Pode-se dizer que  o surgimento do sindicalismo contribuiu para o   direito do trabalho e  foi motivado pela urgência  de coibir os abusos contra os operários, e a exploração de mulheres e crianças.  Destaca-se na Inglaterra o factory act (Lei das Fábricas) de 1819 que estabelecia a idade mínima do trabalhador assalariado em 9 anos[52]e  a “lei de Peel” de 1802, limitando a jornada de trabalho de menores a 12 horas, na França  a proibição do trabalho de menores de 8 anos (1814), na Alemanha a lei proibindo o trabalho de menores de 9 anos (1939)  e as leis socias de Bismarch em 1833  e na Itália  as leis de proteção ao trabalho das mulheres e dos menores[53]. A Rerum Novarum teve papel importante, haja vista que muitos leis surgiram inspiradas em seu texto, em quase todos os países o Estado passou a fixar horas de trabalho, salario mínimo, férias, seguro social. Igreja, capital e Estado entraram em acordo  para  executar alguma justiça social em troca de não haver mudanças radicais na estrutura da sociedade[54] como proposto pelo socialismo. Assim sendo, podemos dizer que o nascimento do direito do trabalho foi uma resposta  da sociedade para evitar um rompimento  profundo do tecido social.  

Biavischi relata:

“Na Grande Indústria Inglesa do século XIX em tempos de capitalismo constituído e da venda assalariada da força de trabalho preponderante, estavam dadas as condições materiais para o nascimento de um novo ramo  do Direito, que viria mais tarde, fundado em princípios forjados no campo das lutas sociais e em um cenário em que a natureza do Estado foi sendo modificada, passando a intervir nas relações econômicas e sociais, produzindo normas.[55]”
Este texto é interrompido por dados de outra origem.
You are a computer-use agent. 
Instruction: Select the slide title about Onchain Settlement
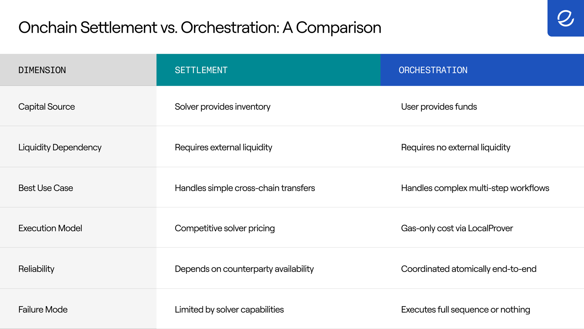(x=200, y=27)
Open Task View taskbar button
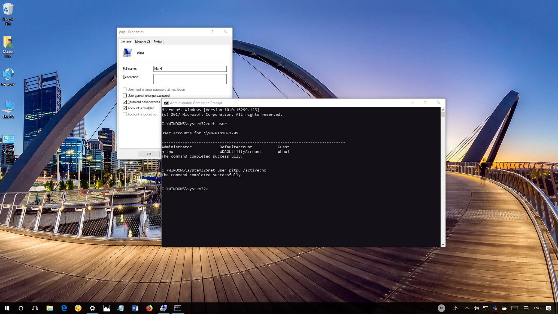Viewport: 558px width, 314px height. tap(35, 308)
            Segundo Humberman, os pobres ingleses seguem o conselho dos padres e pastores, não tomando a fortuna dos ricos, mas desejar um melhoramento gradual e progressivo, buscando por exemplo a redução da jornada de trabalho para 10 horas diárias[56]. A redução da jornada de trabalho acabou por permitir a classe operária  a adquirir cultura e se instruir para se elevar socialmente, formando um proletariado consciente, levando muitos operários a se aburguesar, evitando o colapso do capitalismo e o esgarçamento do tecido social[57], entretanto tal redução apenas veio com    muita luta dos trabalhadores, pela qual  o direito do trabalho foi sendo forjado. Assim no início do século XX, o direito do trabalho ganha status constitucional e leis que verdadeiramente visam equilibrar  sua relação  com os seus empregadores.
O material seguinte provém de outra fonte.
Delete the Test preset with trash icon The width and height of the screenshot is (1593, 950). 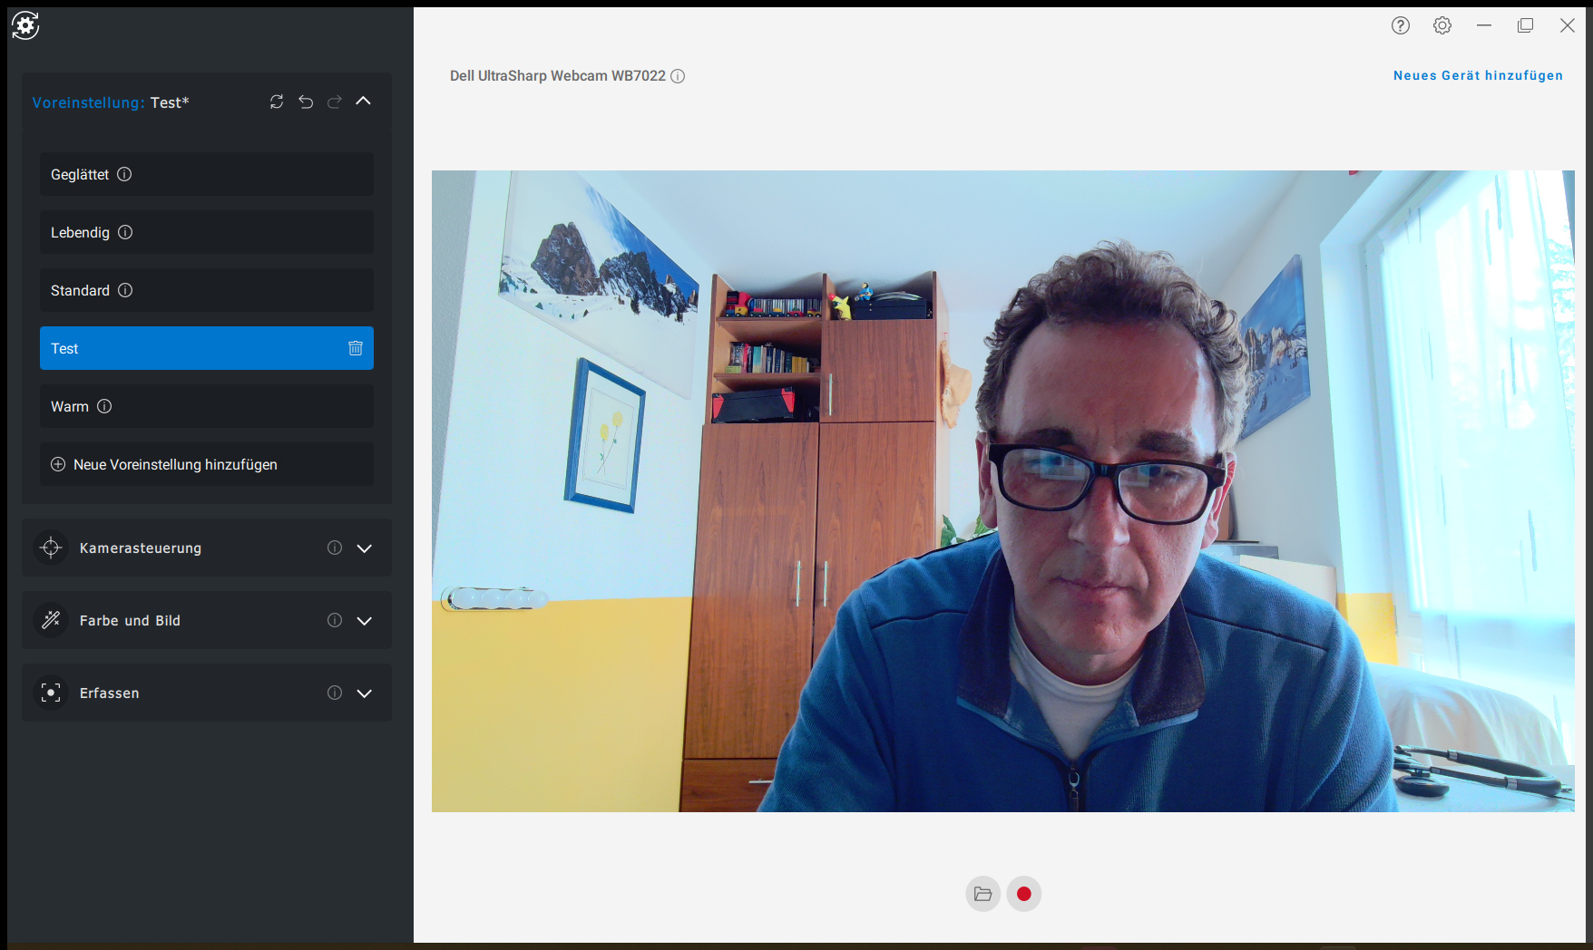pos(356,348)
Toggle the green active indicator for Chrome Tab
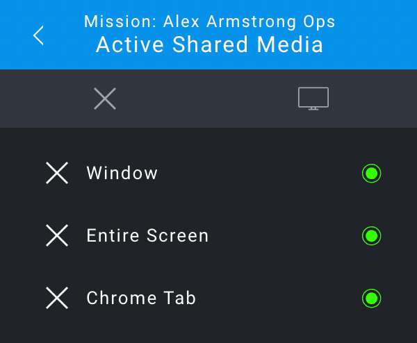The height and width of the screenshot is (343, 417). (372, 298)
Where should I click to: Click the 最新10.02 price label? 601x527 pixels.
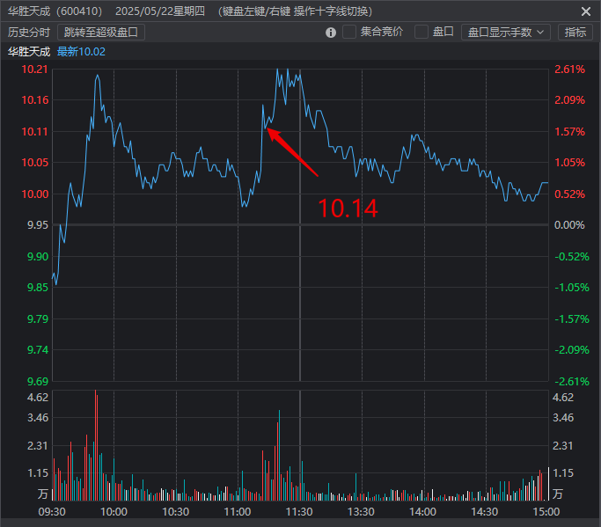[x=81, y=52]
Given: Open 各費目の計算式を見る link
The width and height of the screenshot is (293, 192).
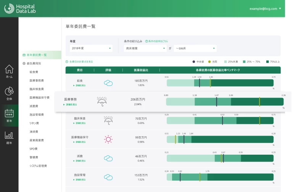Looking at the screenshot, I should pyautogui.click(x=80, y=61).
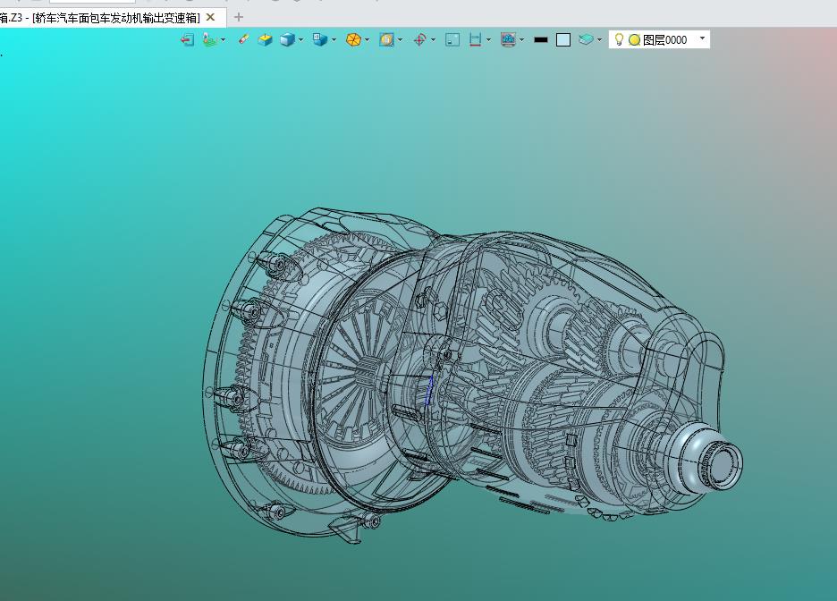This screenshot has height=601, width=837.
Task: Expand the blue shaded cube dropdown arrow
Action: click(x=300, y=39)
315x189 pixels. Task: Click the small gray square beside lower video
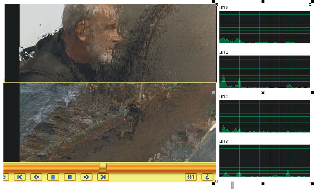click(x=213, y=93)
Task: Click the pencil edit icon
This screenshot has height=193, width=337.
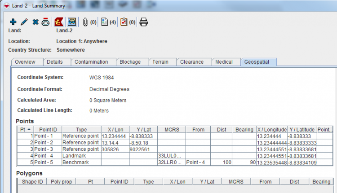Action: coord(24,22)
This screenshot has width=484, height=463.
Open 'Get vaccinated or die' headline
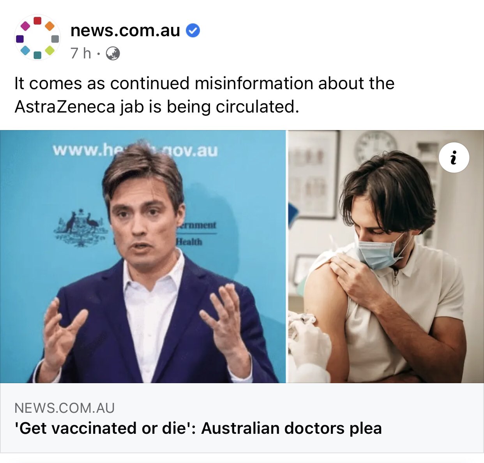coord(198,428)
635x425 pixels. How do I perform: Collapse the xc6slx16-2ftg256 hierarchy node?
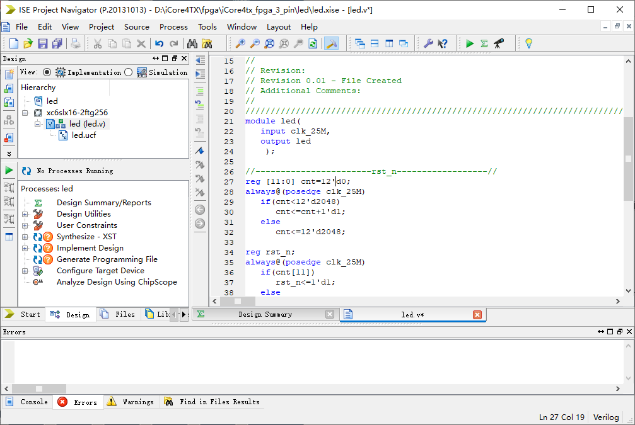tap(25, 113)
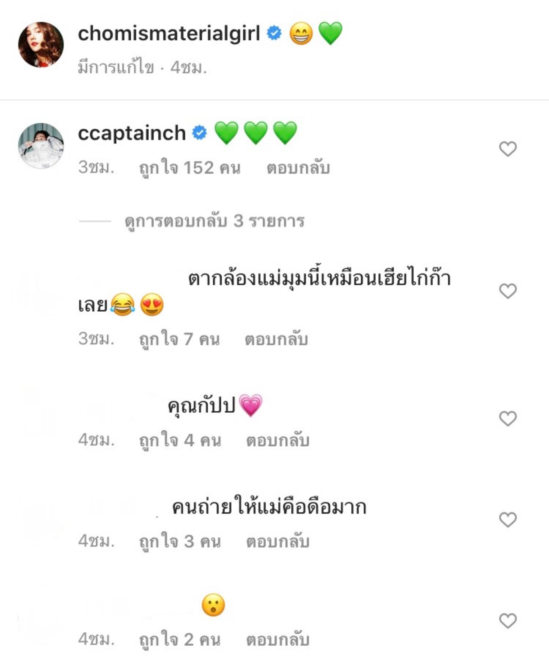View the 2 likes list
This screenshot has height=672, width=549.
pos(180,640)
3. O direito do trabalho moderno

A constituição mexicana  de 1917 é a primeira no mundo a disciplinar sobre direito do trabalho, estabelecendo limites a jornada de trabalho, trabalho infantil e organizando o direito sindical. Em seguida  a  Constituição Alemã de  1919 (Constituição de Weimar), trouxe  base para a social democracia, disciplinando  a participação  dos trabalhadores nas empresas, criando um direito unitário do trabalho e um sistema de seguridade social. Outro momento marcante do direito do trabalho moderno foi a carta del lavoro, na Itália em 1927. Ela  disciplinou fortemente a intervenção do Estado na economia e na organização. Entretanto isso  também influenciou negativamente os sindicatos uma vez que os submeteu à atuação política do Estado[58].
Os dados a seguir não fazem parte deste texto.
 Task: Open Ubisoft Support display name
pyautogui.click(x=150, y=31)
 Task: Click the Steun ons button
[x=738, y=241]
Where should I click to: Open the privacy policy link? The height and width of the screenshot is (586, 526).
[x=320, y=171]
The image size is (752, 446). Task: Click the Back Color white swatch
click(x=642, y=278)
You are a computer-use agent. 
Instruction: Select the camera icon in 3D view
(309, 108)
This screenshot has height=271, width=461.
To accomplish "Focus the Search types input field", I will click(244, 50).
No ano de 1931, o Papa PIO XI, sucessor de Leão XIII, publica a encíclica  Quadragessimo Anno, aprofundando os temas trabalhistas da Rerum Novarum a luz do século XX, insiste no “valor eterno da propriedade” porém afirmando “A lei da justiça social proíbe que uma classe exclua a outra da participação nos lucros” Ela estimula debates entra patrões e operários ao mesmo tempo que proíbe que os últimos se utilizem de métodos “violentos”[59], como a greve. O Papa João XXIII  publica a Mater of Magistra em 1961, tendo como  baluarte a justiça social. Continua tendo a propriedade privada como  bem natural, mas  pede mais atenção as massas trabalhadoras. O Papa  Paulo VI publica em 1967 a Populorum Progressio, inspiração contemporânea da doutrina social da igreja, o papa define como aspiração dos homens: “Serem libertados da miséria; encontrarem com mais segurança a subsistência, a saúde, o emprego estável, terem maior participação nas responsabilidades, excluindo qualquer opressão ou situações que  ofendam sua dignidade de homem; terem mais instrução – numa palavra, realizarem, conhecerem e possuírem mais, para serem mais.”[60]

A Organização Internacional do Trabalho foi fundada em 1919, tornando o Direito do Trabalho o primeiro direito a internacionaliza-se, conforme o Preambulo da Constituição da OIT.  (...Considerando que a não adoção, por parte de qualquer nação, de um regime de trabalho realmente humano se torna um obstáculo aos esforços de outras nações empenhadas em melhorar o futuro dos trabalhadores nos seus próprios países; ...) não sendo mais apenas internacional, mas sim universal, pois são direitos humanos reconhecidos internacionalmente[61]. A mesma OIT  na Declaração de Filadélfia, estabelece e, 1944 que o trabalho humano não pode ser considerado mercadoria[62].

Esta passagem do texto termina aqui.